→ STATED GOAL: Reproduce the data below word for word, every line unchanged and in the same order.
>> START WORKING DATA
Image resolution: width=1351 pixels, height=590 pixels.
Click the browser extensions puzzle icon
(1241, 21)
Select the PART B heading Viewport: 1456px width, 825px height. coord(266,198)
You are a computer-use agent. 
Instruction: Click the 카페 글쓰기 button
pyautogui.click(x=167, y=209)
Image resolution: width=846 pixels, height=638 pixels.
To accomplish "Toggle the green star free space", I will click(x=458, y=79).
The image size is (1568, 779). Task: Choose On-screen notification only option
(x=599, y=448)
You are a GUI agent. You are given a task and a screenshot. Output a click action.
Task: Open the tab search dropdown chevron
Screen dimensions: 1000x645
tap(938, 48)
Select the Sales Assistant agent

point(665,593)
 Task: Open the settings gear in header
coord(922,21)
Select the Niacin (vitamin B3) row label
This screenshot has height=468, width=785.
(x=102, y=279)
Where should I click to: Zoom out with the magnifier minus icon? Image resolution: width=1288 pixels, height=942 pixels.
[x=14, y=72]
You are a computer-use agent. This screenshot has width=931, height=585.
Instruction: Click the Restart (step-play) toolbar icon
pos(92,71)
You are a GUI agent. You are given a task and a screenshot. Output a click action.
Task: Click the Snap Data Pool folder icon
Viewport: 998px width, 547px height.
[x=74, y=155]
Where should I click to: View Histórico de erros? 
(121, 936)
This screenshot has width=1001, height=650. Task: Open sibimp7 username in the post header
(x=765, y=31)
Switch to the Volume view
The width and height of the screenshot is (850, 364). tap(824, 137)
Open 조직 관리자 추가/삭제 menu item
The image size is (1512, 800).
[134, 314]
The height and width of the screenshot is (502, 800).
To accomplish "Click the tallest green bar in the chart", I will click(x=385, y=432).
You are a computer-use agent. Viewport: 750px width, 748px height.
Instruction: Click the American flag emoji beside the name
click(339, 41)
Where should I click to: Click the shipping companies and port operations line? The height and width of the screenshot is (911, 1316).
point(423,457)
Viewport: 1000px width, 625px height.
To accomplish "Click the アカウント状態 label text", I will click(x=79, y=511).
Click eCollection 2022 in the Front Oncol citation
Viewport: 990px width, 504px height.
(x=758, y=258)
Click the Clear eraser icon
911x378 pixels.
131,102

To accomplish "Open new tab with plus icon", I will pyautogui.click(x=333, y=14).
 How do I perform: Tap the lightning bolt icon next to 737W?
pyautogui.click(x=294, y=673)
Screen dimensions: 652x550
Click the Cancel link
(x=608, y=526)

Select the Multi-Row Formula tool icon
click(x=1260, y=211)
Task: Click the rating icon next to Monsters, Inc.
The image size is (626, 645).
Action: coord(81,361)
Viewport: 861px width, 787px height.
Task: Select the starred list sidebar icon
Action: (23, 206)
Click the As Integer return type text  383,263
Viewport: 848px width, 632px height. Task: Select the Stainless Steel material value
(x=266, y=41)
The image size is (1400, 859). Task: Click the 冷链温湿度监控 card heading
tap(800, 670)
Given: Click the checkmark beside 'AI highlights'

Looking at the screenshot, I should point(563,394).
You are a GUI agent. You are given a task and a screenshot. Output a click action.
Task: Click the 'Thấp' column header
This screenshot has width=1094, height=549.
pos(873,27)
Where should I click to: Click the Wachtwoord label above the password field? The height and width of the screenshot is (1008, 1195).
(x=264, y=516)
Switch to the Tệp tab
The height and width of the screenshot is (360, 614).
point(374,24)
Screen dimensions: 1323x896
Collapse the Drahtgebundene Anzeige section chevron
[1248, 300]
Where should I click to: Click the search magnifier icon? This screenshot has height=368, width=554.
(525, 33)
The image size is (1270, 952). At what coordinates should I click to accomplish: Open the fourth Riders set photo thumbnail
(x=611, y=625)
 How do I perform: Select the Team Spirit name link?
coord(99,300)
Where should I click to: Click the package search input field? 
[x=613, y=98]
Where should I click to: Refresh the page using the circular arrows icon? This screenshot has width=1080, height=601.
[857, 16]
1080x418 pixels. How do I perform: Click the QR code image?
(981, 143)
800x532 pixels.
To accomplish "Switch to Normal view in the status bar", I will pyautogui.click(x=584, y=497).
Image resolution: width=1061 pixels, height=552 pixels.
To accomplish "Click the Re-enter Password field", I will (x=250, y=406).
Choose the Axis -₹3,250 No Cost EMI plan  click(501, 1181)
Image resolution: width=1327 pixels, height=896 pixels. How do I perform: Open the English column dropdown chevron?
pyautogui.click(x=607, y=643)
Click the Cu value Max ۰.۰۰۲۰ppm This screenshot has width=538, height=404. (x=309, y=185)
>> END WORKING DATA
→ SOLUTION TO THE EXERCISE:
Image resolution: width=1351 pixels, height=590 pixels.
Click the browser extensions puzzle icon
(1241, 21)
Select the PART B heading Viewport: 1456px width, 825px height. coord(266,198)
You are a computer-use agent. 
Instruction: Click the 카페 글쓰기 button
pyautogui.click(x=167, y=209)
Image resolution: width=846 pixels, height=638 pixels.
To accomplish "Toggle the green star free space", I will click(x=458, y=79).
The image size is (1568, 779). Task: Choose On-screen notification only option
(x=599, y=448)
You are a GUI agent. You are given a task and a screenshot. Output a click action.
Task: Open the tab search dropdown chevron
Screen dimensions: 1000x645
tap(938, 48)
Select the Sales Assistant agent

point(665,593)
 Task: Open the settings gear in header
coord(922,21)
Select the Niacin (vitamin B3) row label
This screenshot has height=468, width=785.
(x=102, y=279)
Where should I click to: Zoom out with the magnifier minus icon? Image resolution: width=1288 pixels, height=942 pixels.
[x=14, y=72]
You are a computer-use agent. This screenshot has width=931, height=585.
Instruction: Click the Restart (step-play) toolbar icon
pos(92,71)
You are a GUI agent. You are given a task and a screenshot. Output a click action.
Task: Click the Snap Data Pool folder icon
Viewport: 998px width, 547px height.
[x=74, y=155]
Where should I click to: View Histórico de erros? 
(121, 936)
This screenshot has width=1001, height=650. Task: Open sibimp7 username in the post header
(x=765, y=31)
Switch to the Volume view
The width and height of the screenshot is (850, 364). tap(824, 137)
Open 조직 관리자 추가/삭제 menu item
The image size is (1512, 800).
[134, 314]
The height and width of the screenshot is (502, 800).
To accomplish "Click the tallest green bar in the chart", I will click(x=385, y=432).
You are a computer-use agent. Viewport: 750px width, 748px height.
Instruction: Click the American flag emoji beside the name
click(339, 41)
Where should I click to: Click the shipping companies and port operations line? The height and width of the screenshot is (911, 1316).
point(423,457)
Viewport: 1000px width, 625px height.
To accomplish "Click the アカウント状態 label text", I will click(x=79, y=511).
Click eCollection 2022 in the Front Oncol citation
Viewport: 990px width, 504px height.
(x=758, y=258)
Click the Clear eraser icon
911x378 pixels.
131,102

To accomplish "Open new tab with plus icon", I will pyautogui.click(x=333, y=14).
 How do I perform: Tap the lightning bolt icon next to 737W?
pyautogui.click(x=294, y=673)
Screen dimensions: 652x550
Click the Cancel link
(x=608, y=526)

Select the Multi-Row Formula tool icon
click(x=1260, y=211)
Task: Click the rating icon next to Monsters, Inc.
The image size is (626, 645).
Action: coord(81,361)
Viewport: 861px width, 787px height.
Task: Select the starred list sidebar icon
Action: (23, 206)
Click the As Integer return type text  383,263
Viewport: 848px width, 632px height. Task: Select the Stainless Steel material value
(x=266, y=41)
The image size is (1400, 859). Task: Click the 冷链温湿度监控 card heading
tap(800, 670)
Given: Click the checkmark beside 'AI highlights'

Looking at the screenshot, I should point(563,394).
You are a GUI agent. You are given a task and a screenshot. Output a click action.
Task: Click the 'Thấp' column header
This screenshot has width=1094, height=549.
pos(873,27)
Where should I click to: Click the Wachtwoord label above the password field? The height and width of the screenshot is (1008, 1195).
(x=264, y=516)
Switch to the Tệp tab
The height and width of the screenshot is (360, 614).
point(374,24)
Screen dimensions: 1323x896
Collapse the Drahtgebundene Anzeige section chevron
[1248, 300]
Where should I click to: Click the search magnifier icon? This screenshot has height=368, width=554.
(525, 33)
The image size is (1270, 952). At what coordinates should I click to accomplish: Open the fourth Riders set photo thumbnail
(x=611, y=625)
 How do I perform: Select the Team Spirit name link?
coord(99,300)
Where should I click to: Click the package search input field? 
[x=613, y=98]
Where should I click to: Refresh the page using the circular arrows icon? This screenshot has width=1080, height=601.
[857, 16]
1080x418 pixels. How do I perform: Click the QR code image?
(981, 143)
800x532 pixels.
To accomplish "Switch to Normal view in the status bar", I will pyautogui.click(x=584, y=497).
Image resolution: width=1061 pixels, height=552 pixels.
To accomplish "Click the Re-enter Password field", I will (x=250, y=406).
Choose the Axis -₹3,250 No Cost EMI plan  click(501, 1181)
Image resolution: width=1327 pixels, height=896 pixels. How do I perform: Open the English column dropdown chevron?
pyautogui.click(x=607, y=643)
Click the Cu value Max ۰.۰۰۲۰ppm This screenshot has width=538, height=404. (x=309, y=185)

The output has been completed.